Text excerpt →
There are three other specialty restaurants, including the Packard Steakhouse at the Copperhead clubhouse. There is a separate clubhouse for the Island Course, too. Other amenities include six swimming pools, a fitness facility, a tennis center with 11 courts and a new 20,000 square-foot Indaba Spa with 12 treatment rooms. Three meetings areas with 65,000 square-foot of space are great for conventions like the one I attended.

The 609 guest accommodations range from deluxe rooms to one and two bedroom and executive suites in 28 lodges, named after other famous golf courses, spread out to provide tranquil settings. More renovations are planned for the accommodations, too. Missing are elevators, making the bellmen’s tasks a little harder.

If you do not arrive in a car, don’t worry. Innisbrook has a very efficient shuttle service that was Johnny-on-the-spot every time I called since my room was a long ways from the meetings and the two courses I played.

The main attraction remains golf with 72 holes, featuring rolling terrain different from other Florida courses.

The Copperhead Course, where the PGA Tour players play in March at the Transitions Championship is the featured course. It’s long even for the pros at 7,340 yards, but it’s also a thinking man’s course with rolling terrain and tall pines framing the fairways that are more like North Carolina than Florida.

Most golfers shouldn’t even attempt to go back to the tips, sporting a 76.8 course rating and a slope of 144. The green tees at 6,725 yards with 73.7 and 136 numbers are enough for the lower handicappers, but I would enjoy it more from the whites at 6,180 and 130. It’s still a little too long for women at 5,605 from the reds with 73.6 and 130 numbers.

The Island Course, the first to be built back in 1970, may be more difficult with tighter fairways bordered by moss-draped trees and plenty of water hazards, especially after a $2 million facelift that stretched it 350 yards to 7,310 with a rating of -76.4 and slope of 143. The greens were all rebuilt and lowered and replaced with TifEagle grass, just like Copperhead, but approach shots definitely need to be kept under the holes for the most part on the undulating putting surfaces.

Source excerpt →
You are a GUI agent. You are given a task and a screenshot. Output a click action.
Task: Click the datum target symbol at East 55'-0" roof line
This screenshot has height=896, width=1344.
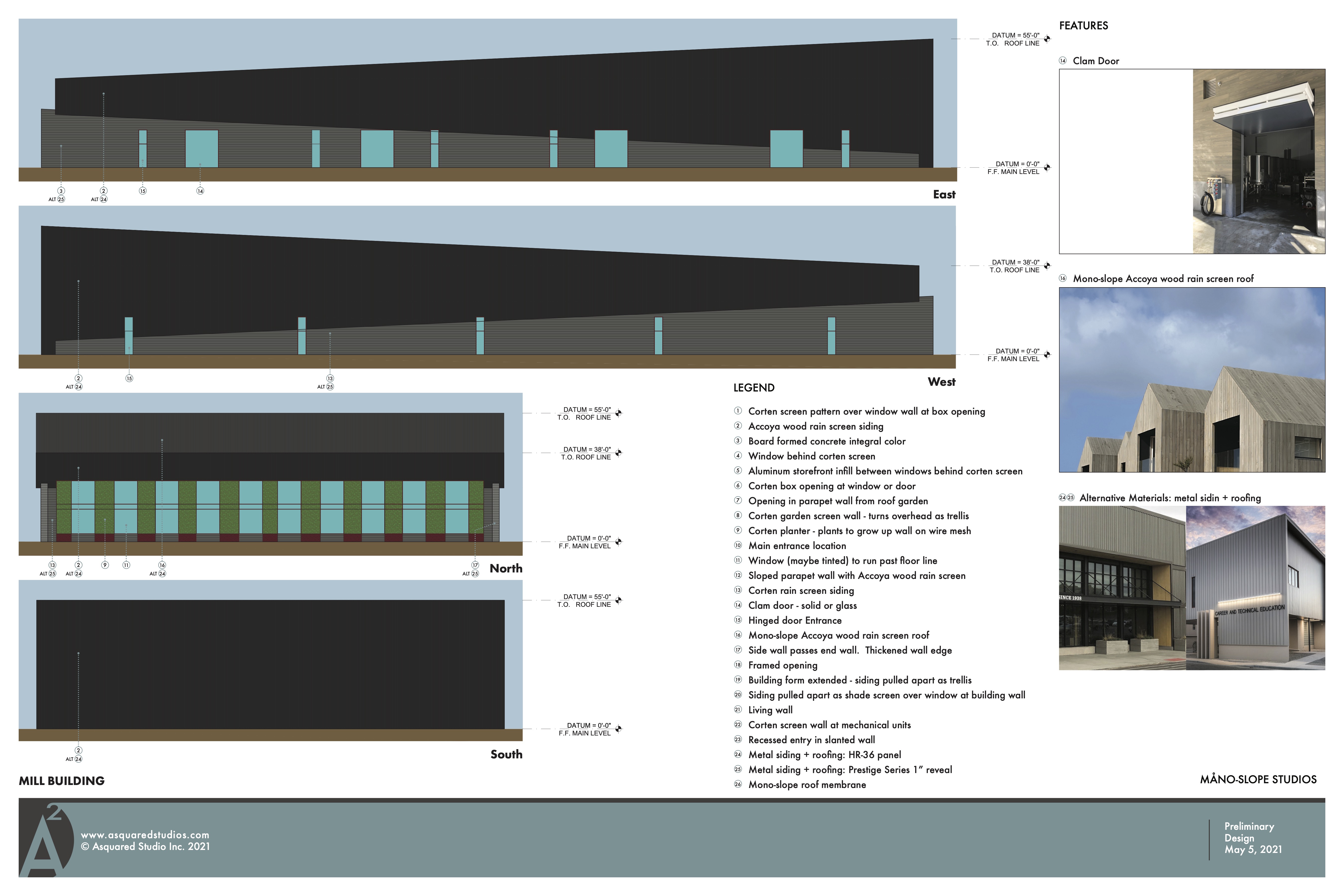click(x=1047, y=39)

Written problem →
Return the Innisbrook resort passage word for word, beginning at the words "There are three" and stopping after "a little harder.". The material was taken from a separate source.

Correct answer →
There are three other specialty restaurants, including the Packard Steakhouse at the Copperhead clubhouse. There is a separate clubhouse for the Island Course, too. Other amenities include six swimming pools, a fitness facility, a tennis center with 11 courts and a new 20,000 square-foot Indaba Spa with 12 treatment rooms. Three meetings areas with 65,000 square-foot of space are great for conventions like the one I attended.

The 609 guest accommodations range from deluxe rooms to one and two bedroom and executive suites in 28 lodges, named after other famous golf courses, spread out to provide tranquil settings. More renovations are planned for the accommodations, too. Missing are elevators, making the bellmen’s tasks a little harder.